Panel c of Fig. 3 presents the center-to-limb variation of nonthermal widths of Si IV 1394 Å for the QS. The theoretical nonthermal widths are calculated under the assumption that the nonthermal motions are isotropic (see details in Appendix C). The nonthermal widths for the QS are mostly distributed in the range of 20−24 km s⁻¹ on the solar disk where μ = 1.0−0.4. The 3σ average error of nonthermal widths indicated by the error bar is 2.98 km s⁻¹. There is a slight increase in both the observed and theoretical nonthermal widths in the range of μ = 1.0−0.4, which is also confirmed by the slope of −1.94 ± 0.15 given by the linear fitting. Although there are few observations of QS near the solar limb (μ = 0.4−0), the increase in nonthermal widths can still be observed. The increase in nonthermal widths for the QS was also found by Rao et al. (2022). The observed nonthermal widths for the QS are consistent with predictions by the theory based on the assumption of isotropic nonthermal motions and the value of τ₀ as derived in Sect. 3.1.1. Furthermore, as we discuss in Sect. 3.1.1, Si IV 1394 Å is optically thin in the range of μ = 1.0−0.4, implying that the nonthermal width is not significantly influenced by the opacity. When the position reaches the limb on the solar disk (μ = 0.4−0), the opacity effects begin to play a more important role and the nonthermal widths increase significantly. This is underlined by the theoretical variation shown by the blue curve in panel c of Fig. 3. Therefore, we conclude that the increase in nonthermal widths with distance from the disk center is mainly due to the increase in the optical depth of the emitting regions in the QS towards the limb, and the nonthermal motions in the QS are isotropic.

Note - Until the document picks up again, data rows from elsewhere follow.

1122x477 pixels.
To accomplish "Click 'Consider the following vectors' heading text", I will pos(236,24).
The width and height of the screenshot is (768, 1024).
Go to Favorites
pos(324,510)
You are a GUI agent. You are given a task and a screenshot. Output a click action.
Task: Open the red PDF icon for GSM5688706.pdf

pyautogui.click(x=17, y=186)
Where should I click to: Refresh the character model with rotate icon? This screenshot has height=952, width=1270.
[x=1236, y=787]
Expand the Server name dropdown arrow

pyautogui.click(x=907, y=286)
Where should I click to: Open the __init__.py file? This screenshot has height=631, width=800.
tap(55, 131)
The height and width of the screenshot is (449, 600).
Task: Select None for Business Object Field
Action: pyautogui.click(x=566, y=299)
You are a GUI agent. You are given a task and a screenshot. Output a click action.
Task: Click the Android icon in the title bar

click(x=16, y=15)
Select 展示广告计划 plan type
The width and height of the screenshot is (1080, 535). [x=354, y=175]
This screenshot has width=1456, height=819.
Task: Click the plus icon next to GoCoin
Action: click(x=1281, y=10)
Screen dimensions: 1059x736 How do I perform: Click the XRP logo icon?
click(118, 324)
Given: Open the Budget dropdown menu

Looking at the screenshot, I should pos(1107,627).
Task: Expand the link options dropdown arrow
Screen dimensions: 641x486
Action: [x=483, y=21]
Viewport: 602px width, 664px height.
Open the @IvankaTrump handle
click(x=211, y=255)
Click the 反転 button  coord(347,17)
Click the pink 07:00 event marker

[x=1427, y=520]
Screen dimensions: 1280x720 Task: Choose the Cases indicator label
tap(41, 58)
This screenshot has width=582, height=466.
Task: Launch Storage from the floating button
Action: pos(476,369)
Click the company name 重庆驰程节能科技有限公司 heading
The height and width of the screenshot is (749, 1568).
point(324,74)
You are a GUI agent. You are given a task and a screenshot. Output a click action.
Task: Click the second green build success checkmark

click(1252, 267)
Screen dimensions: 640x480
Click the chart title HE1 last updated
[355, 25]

3.2. Properties of active regions

The statistical results for ARs are presented as a function of μ for the same three aspects: the peak intensity ratio, the peak intensity, and the nonthermal width. The theoretical peak intensity and nonthermal width are also calculated using the same assumptions and methods as we discuss in Sect. 3.1. The present study mainly focuses on the nonthermal motions in ARs, and the results for the QS are used as benchmark.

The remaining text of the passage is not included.